— TASK GOAL —
Starting at the line that contains "Task: Click the user" and running through the end of the material, copy those lines again with "Screen dimensions" changed to "Screen size" and everything else unchanged.

## Begin EXCERPTED RECORDS

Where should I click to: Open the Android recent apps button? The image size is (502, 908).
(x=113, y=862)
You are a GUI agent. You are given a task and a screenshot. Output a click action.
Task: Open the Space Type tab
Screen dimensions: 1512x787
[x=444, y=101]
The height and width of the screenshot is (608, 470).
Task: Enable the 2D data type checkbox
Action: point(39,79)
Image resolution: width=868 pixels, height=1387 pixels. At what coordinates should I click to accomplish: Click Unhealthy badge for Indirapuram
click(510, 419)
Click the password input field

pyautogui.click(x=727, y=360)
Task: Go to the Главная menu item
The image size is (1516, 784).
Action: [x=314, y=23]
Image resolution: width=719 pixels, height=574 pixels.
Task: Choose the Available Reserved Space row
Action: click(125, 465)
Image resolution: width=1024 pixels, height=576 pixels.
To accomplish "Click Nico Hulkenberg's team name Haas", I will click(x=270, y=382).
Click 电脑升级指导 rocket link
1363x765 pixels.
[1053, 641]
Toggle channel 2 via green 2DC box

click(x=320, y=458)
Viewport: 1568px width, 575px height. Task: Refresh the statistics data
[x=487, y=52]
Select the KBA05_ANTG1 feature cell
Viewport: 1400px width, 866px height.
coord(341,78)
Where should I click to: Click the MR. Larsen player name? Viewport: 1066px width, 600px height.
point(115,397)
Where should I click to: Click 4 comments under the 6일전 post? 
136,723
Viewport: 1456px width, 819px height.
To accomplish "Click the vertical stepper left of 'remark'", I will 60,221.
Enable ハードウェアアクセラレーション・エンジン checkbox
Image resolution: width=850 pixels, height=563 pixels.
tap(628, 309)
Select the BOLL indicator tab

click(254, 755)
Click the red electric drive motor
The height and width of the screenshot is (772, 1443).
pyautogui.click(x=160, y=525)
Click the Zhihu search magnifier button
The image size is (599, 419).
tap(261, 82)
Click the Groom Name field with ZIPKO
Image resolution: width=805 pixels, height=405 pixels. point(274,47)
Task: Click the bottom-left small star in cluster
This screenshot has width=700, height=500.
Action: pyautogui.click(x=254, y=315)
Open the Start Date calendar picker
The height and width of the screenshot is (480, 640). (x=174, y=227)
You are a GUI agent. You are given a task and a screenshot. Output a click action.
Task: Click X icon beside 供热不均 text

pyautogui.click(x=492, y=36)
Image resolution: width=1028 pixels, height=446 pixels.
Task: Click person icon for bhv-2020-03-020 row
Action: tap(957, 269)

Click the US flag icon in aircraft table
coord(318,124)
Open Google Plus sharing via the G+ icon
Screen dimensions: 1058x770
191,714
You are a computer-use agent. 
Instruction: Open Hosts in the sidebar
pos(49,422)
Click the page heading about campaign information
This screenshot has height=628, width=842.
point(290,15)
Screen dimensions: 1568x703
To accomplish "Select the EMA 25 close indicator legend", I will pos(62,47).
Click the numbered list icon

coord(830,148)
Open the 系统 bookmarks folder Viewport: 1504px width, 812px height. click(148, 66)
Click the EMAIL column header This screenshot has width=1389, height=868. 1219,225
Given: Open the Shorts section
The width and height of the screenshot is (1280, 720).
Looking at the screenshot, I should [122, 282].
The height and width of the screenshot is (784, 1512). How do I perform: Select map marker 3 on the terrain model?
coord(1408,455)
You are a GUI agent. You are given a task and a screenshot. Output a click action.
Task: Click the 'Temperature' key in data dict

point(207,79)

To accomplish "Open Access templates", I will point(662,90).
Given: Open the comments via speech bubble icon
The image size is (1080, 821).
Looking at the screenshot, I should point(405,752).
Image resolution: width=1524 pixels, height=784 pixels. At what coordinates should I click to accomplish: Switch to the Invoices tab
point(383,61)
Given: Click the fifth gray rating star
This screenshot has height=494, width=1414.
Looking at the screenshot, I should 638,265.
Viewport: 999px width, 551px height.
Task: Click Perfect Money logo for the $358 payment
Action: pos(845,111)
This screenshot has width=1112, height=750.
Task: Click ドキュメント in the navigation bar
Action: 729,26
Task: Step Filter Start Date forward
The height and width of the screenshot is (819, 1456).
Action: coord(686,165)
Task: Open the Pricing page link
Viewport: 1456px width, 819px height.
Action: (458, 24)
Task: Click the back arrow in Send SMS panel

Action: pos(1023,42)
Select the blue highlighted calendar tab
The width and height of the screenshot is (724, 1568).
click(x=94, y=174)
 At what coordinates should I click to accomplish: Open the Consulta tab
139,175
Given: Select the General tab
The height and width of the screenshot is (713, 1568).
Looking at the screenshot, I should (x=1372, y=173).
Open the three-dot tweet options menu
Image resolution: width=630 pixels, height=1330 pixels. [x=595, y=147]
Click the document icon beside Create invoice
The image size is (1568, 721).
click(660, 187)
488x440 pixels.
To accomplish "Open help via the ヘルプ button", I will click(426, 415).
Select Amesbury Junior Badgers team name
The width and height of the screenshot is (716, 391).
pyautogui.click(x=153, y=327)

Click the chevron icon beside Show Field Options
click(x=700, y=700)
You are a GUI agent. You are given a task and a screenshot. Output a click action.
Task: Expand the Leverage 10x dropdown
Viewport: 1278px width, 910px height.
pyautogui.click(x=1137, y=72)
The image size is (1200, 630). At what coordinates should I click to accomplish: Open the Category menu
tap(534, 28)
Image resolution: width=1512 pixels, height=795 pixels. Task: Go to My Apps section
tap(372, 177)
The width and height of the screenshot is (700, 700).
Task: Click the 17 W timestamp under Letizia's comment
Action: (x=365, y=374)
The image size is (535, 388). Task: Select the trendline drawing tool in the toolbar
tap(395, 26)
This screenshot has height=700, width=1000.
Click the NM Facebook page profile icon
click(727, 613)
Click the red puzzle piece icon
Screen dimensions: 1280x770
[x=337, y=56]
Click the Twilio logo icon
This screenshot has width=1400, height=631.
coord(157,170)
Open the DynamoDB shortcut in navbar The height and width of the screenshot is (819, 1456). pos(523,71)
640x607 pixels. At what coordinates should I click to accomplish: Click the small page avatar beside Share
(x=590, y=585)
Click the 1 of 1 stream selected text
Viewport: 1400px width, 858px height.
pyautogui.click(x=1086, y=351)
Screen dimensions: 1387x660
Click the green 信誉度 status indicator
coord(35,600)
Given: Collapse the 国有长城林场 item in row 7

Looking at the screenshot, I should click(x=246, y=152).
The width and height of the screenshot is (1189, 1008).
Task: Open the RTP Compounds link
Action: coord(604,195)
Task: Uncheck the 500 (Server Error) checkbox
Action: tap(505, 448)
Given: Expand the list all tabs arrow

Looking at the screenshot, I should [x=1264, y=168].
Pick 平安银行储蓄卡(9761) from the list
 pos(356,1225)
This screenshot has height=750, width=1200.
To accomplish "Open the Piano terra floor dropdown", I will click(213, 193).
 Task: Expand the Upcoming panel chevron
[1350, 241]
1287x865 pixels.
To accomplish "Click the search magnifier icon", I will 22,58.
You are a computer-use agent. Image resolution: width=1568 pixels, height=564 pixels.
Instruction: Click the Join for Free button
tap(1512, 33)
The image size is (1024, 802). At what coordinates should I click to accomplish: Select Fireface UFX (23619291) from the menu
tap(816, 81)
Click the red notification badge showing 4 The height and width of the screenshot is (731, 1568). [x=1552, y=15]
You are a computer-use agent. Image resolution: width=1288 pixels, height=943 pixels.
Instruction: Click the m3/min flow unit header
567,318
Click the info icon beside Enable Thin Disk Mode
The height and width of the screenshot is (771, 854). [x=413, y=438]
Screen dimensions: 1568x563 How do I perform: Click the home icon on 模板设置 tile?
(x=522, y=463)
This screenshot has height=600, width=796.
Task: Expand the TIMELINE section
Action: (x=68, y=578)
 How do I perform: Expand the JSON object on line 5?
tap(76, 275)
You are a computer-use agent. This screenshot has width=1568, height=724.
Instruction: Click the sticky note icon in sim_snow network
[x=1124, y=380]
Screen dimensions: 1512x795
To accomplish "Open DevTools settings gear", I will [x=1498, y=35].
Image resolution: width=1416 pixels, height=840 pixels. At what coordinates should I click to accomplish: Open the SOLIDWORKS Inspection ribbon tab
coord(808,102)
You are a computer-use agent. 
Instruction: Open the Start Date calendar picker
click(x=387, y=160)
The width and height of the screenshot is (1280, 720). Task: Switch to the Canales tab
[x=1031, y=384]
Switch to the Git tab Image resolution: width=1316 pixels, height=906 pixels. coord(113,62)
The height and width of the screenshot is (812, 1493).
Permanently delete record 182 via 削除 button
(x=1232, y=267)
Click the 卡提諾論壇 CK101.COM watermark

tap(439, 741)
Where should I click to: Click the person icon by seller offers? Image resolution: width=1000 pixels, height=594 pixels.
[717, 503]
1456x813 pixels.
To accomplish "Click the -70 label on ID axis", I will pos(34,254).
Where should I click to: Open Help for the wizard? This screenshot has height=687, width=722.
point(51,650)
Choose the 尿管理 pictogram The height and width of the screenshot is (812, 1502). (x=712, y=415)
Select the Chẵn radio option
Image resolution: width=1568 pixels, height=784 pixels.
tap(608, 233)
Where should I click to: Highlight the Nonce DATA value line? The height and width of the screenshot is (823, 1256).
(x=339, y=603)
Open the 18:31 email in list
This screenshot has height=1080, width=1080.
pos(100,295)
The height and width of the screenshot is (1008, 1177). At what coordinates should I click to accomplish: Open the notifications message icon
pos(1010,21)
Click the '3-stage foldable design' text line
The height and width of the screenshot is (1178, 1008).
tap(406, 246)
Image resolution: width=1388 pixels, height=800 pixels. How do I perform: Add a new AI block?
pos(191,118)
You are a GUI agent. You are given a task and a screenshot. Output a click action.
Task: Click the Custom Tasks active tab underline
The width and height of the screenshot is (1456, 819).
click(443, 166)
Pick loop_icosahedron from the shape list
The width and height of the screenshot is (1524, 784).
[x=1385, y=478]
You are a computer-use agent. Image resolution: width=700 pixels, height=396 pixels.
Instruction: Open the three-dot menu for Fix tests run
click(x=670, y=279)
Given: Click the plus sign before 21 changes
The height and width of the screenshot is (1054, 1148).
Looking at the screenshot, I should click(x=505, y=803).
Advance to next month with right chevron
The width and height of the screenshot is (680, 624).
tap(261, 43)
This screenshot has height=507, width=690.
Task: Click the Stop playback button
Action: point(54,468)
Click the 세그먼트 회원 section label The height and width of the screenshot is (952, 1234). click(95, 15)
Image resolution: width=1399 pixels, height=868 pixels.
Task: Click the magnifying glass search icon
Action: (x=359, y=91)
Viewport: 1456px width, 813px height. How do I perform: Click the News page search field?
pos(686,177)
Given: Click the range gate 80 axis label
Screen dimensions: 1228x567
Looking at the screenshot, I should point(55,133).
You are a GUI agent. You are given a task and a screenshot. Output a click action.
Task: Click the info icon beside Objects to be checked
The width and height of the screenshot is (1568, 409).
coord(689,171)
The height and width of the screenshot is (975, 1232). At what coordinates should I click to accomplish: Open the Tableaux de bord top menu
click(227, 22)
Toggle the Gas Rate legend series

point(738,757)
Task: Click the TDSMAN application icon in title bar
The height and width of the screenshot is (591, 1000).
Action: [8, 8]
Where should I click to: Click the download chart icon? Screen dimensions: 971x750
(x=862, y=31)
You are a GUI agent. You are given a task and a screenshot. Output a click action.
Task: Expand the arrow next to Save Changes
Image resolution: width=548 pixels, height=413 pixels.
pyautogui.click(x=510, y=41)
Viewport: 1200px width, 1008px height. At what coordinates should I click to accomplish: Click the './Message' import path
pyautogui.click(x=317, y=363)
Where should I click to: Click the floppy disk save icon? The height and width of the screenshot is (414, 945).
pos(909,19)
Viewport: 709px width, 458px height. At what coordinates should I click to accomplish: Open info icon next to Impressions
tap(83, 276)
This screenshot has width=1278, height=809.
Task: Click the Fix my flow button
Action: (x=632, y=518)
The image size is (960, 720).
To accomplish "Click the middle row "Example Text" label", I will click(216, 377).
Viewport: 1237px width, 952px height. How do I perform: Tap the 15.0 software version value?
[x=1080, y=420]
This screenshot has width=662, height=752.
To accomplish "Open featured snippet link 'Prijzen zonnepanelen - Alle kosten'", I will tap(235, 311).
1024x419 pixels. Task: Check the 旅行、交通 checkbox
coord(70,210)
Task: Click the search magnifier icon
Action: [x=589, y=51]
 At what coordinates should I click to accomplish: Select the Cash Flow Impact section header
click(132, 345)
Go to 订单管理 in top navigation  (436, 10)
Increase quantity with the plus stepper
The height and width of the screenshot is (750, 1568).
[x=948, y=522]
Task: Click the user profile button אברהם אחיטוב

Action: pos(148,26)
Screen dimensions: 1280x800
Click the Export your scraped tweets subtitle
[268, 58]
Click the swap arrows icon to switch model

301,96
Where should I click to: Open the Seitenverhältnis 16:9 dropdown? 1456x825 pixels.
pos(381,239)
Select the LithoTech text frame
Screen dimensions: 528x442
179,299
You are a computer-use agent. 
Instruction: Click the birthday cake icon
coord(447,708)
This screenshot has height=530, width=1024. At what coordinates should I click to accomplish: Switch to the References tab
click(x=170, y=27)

## End EXCERPTED RECORDS

— THE REPLY —
Task: Click the user profile button אברהם אחיטוב

Action: pos(148,26)
Screen size: 1280x800
Click the Export your scraped tweets subtitle
[268, 58]
Click the swap arrows icon to switch model

301,96
Where should I click to: Open the Seitenverhältnis 16:9 dropdown? 1456x825 pixels.
pos(381,239)
Select the LithoTech text frame
Screen size: 528x442
179,299
You are a computer-use agent. 
Instruction: Click the birthday cake icon
coord(447,708)
This screenshot has height=530, width=1024. At what coordinates should I click to accomplish: Switch to the References tab
click(x=170, y=27)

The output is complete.